■ **Texte présenté**:
※ ※ ※

Les migrations concernaient aussi l’autre extrémité de l’échelle sociale : vers 1895, Augustin Lepoutre, fils d’industriels roubaisiens, s’installe dans la ville de Woonsocket aux États-Unis. Il y fonde en 1898 une filature de laine, la « Lafayette Worsted Company ».
Des membres de la famille tourquennoise des Tiberghien et plus tard, en 1924, les Prouvost s’installeront au même endroit. Outre le fait que cette ville se situe dans l’État du Rhode Island à forte tradition textile, la présence de nombreux immigrants québécois francophones a joué un rôle dans ce choix d’implantation. L’installation des industriels sera accompagnée d’une migration d’ouvriers qualifiés.
Des Polonais aux Nord-Africains, de nouveaux flux migratoires
Vers 1880, à l’échelle nationale, près d’un étranger sur deux est belge. À compter de la fin du XIXe siècle, l’État belge jouera un rôle croissant au niveau social : ses ressortissants qui travaillent en France se réduiront progressivement aux frontaliers. Ceux qui se sont installés se sont fondus dans la population, et la langue flamande disparaît peu à peu du paysage, sa trace subsistant surtout dans de nombreux noms de famille.

※ ※ ※

Lignes d'un jeu de données de repérage à l'écran:
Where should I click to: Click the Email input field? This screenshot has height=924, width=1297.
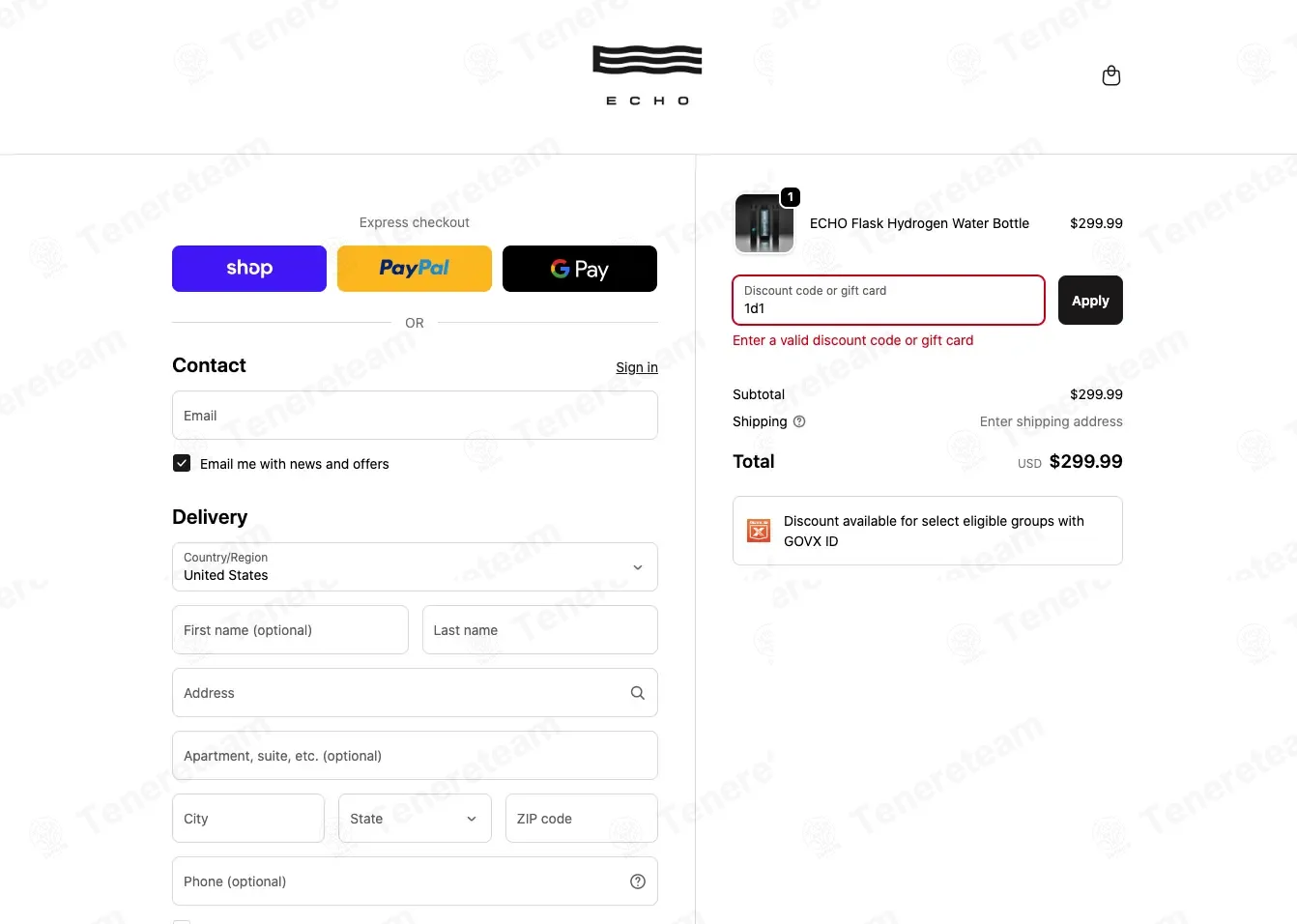coord(415,416)
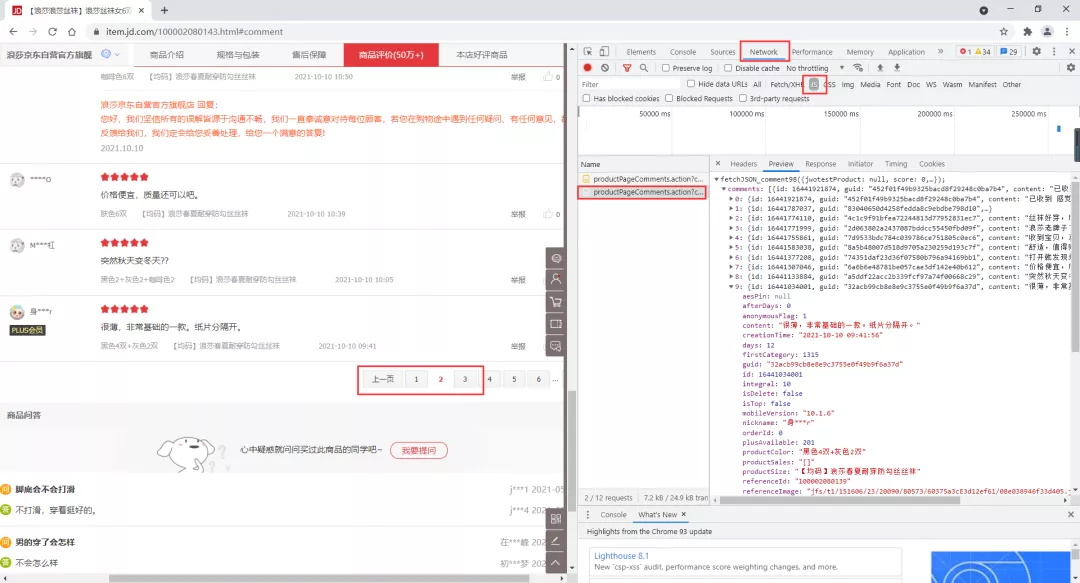Open the network filter bar (funnel icon)
Viewport: 1080px width, 583px height.
tap(625, 68)
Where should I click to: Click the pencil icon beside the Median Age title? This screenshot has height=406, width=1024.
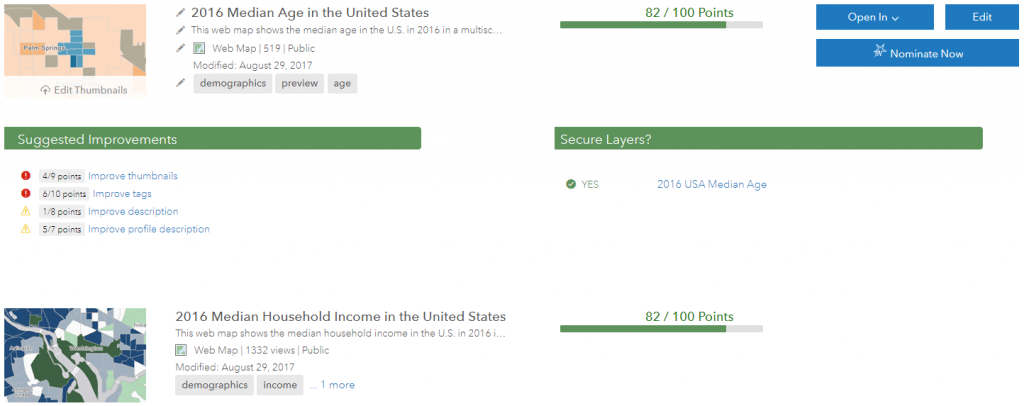pyautogui.click(x=180, y=13)
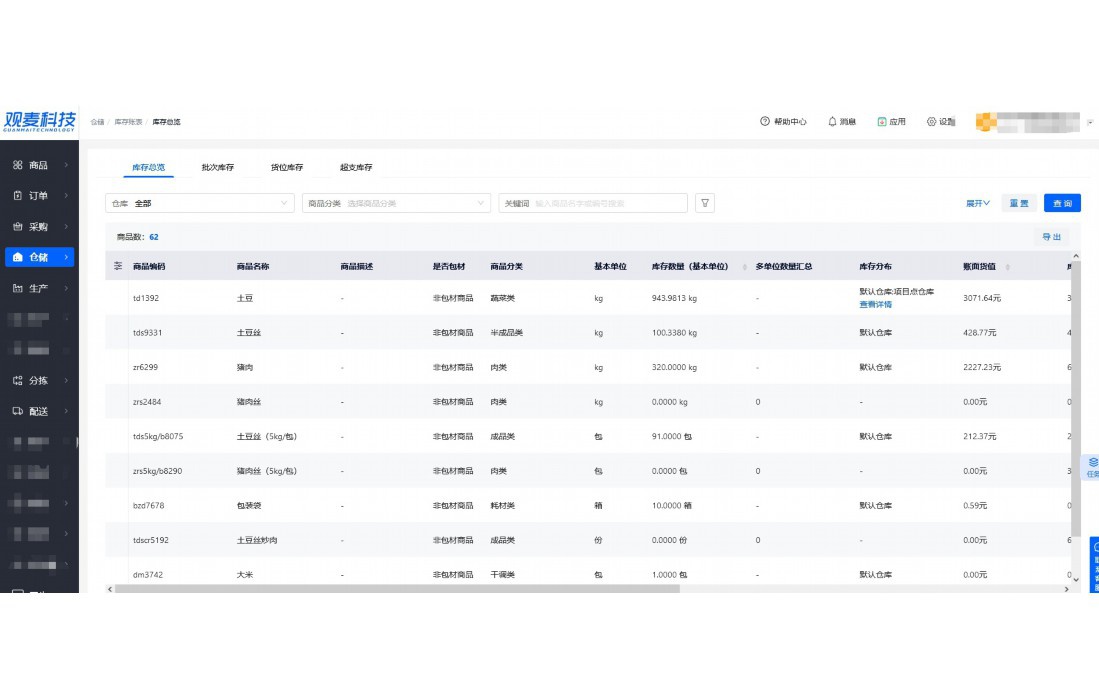Screen dimensions: 1099x699
Task: Open column settings icon in table header
Action: tap(119, 266)
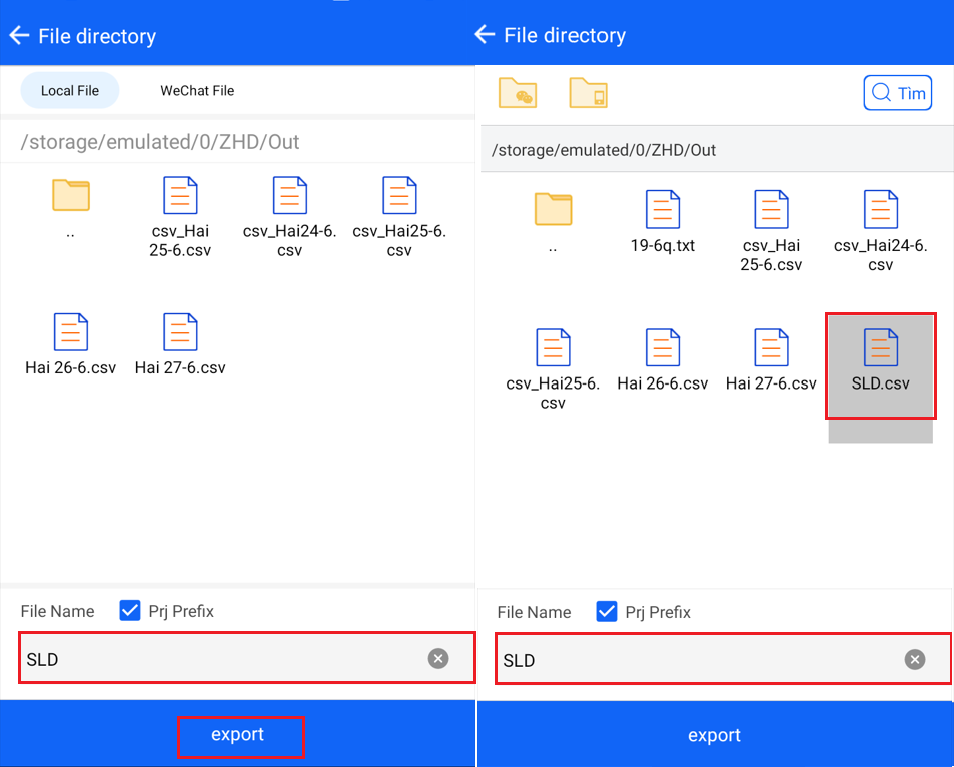Open parent folder ".." in left panel
This screenshot has width=954, height=767.
click(x=70, y=207)
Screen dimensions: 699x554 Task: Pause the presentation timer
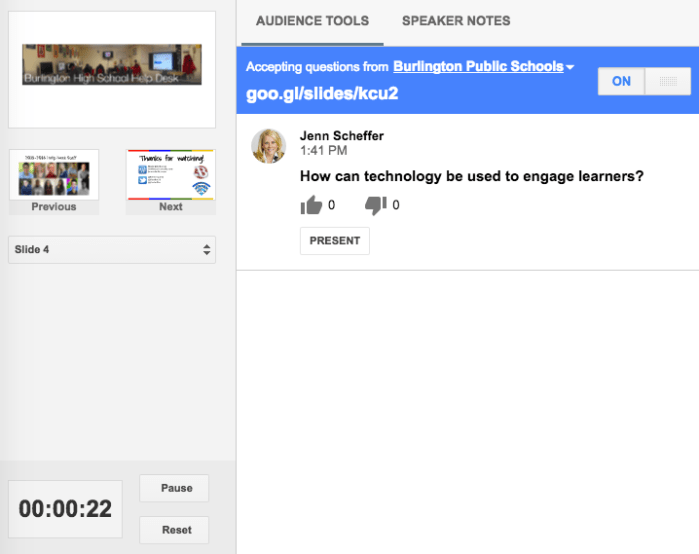tap(176, 488)
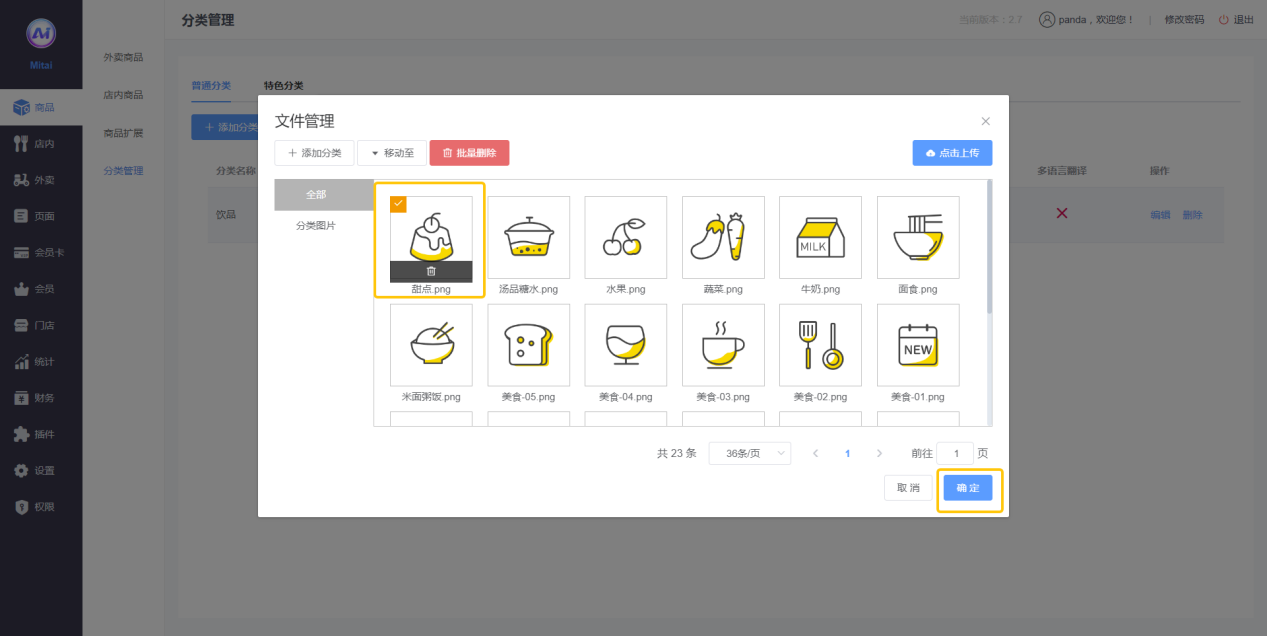Viewport: 1267px width, 636px height.
Task: Expand the 36条/页 page size dropdown
Action: click(x=749, y=453)
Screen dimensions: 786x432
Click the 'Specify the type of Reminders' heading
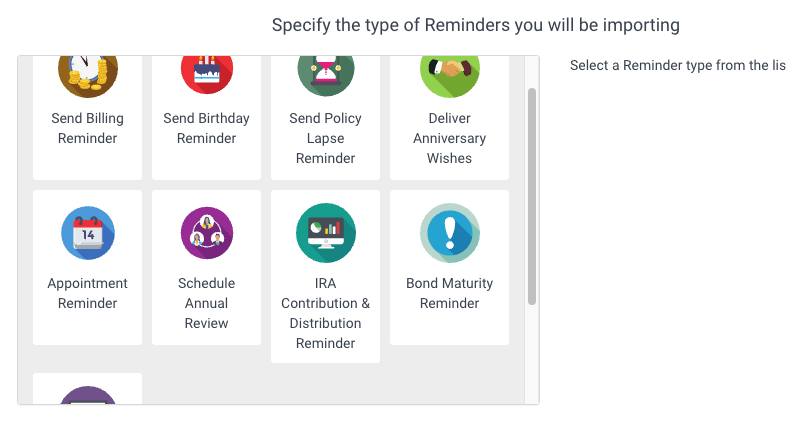coord(476,25)
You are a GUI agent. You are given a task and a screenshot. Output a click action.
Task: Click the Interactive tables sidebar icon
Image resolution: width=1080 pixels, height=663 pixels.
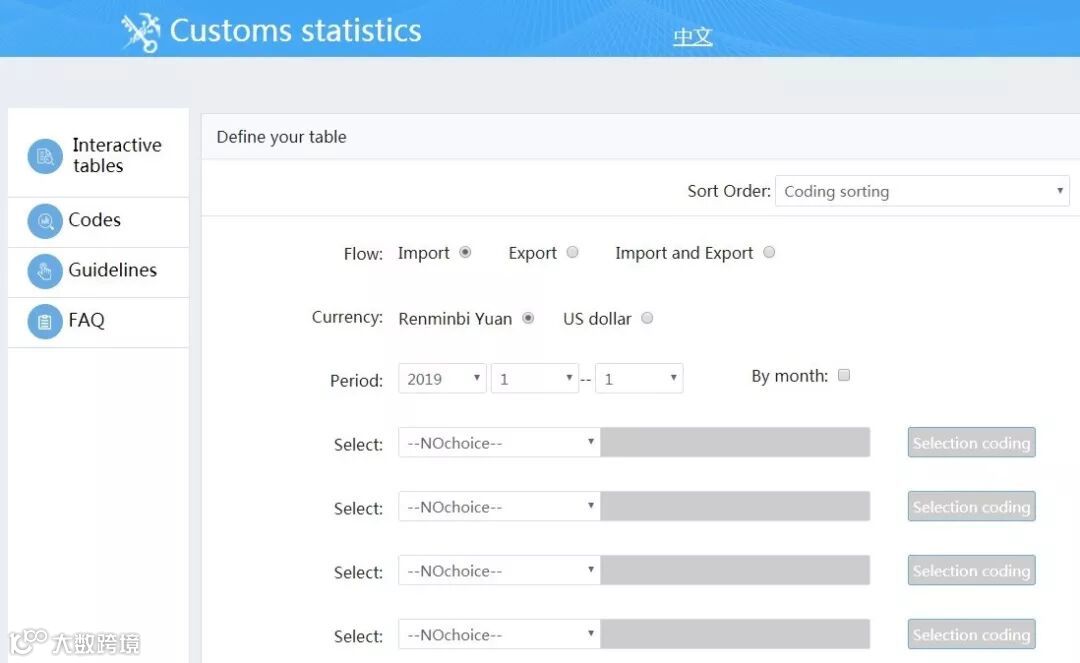(x=45, y=156)
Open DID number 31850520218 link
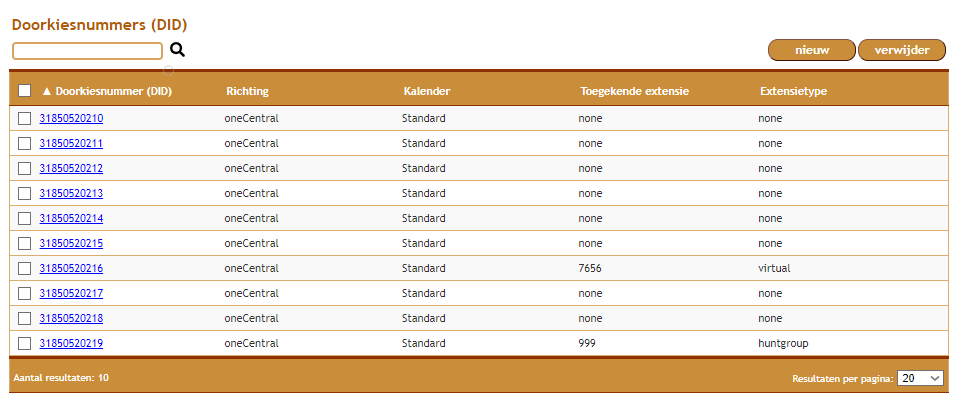Viewport: 959px width, 402px height. click(71, 318)
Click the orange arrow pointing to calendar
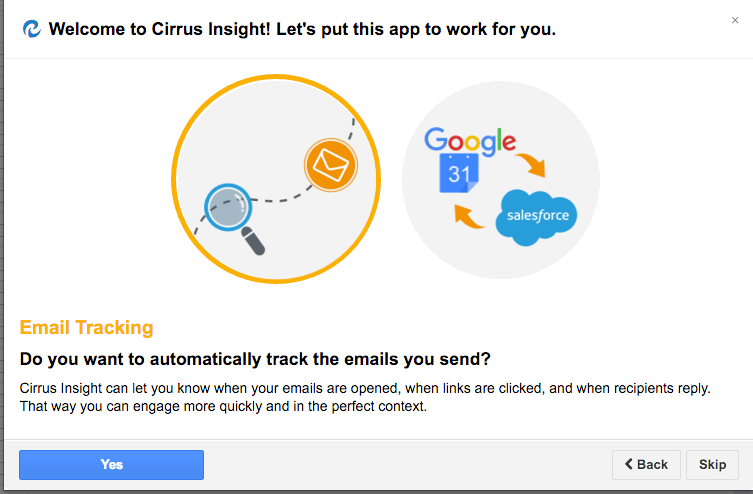The image size is (753, 494). (468, 217)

※ ※ ※

■ **Consignes**:
A. Répondez à ces questions sur le texte consacré aux migrations :
(i) En quelle année Augustin Lepoutre fonde-t-il sa filature de laine ?
(ii) Dans quel État se trouve la ville de Woonsocket ?
(iii) Vers 1880, quelle part des étrangers en France est belge ?
B. Poursuivez le texte consacré aux migrations à partir de sa dernière phrase.

■ **Réponses**:
A.
(i) En 1898.
(ii) Dans l'État du Rhode Island.
(iii) Près d'un étranger sur deux.

B.
Après la Seconde Guerre mondiale, la Belgique en pleine reconstruction deviendra elle-même pays d’immigration.
Les patrons du textile regardent dès les années 1930 vers l’Europe de l’Est, en particulier la Pologne, avec un certain succès. Cependant, après la Seconde Guerre mondiale, ce pays appartient au bloc communiste et n’est donc plus un bassin de recrutement.
Les industriels se tournent alors vers les colonies françaises d’Afrique du Nord. Cette population est alors très peu nombreuse dans l’arrondissement de Lille : On compte 103 Nord-Africains sur ce territoire en 1943. Ils arriveront surtout à compter des années 1950.
Il s’agit d’une population d’origine rurale, qui s’installe dans les quartiers qui auparavant accueillaient les Belges. Des cafetiers, souvent eux-mêmes nord-africains, les logent dans des locaux surpeuplés : jusqu’à 30 personnes par logement.
La crise des années 1970 et la désindustrialisation ont ralenti les flux migratoires, mais une commune comme Roubaix reste fortement concernée par l’immigration : en 2018, l’INSEE y compte 21 690 immigrés sur une population de 98 089 habitants, soit 22,1 % (contre 9,7 % au niveau national).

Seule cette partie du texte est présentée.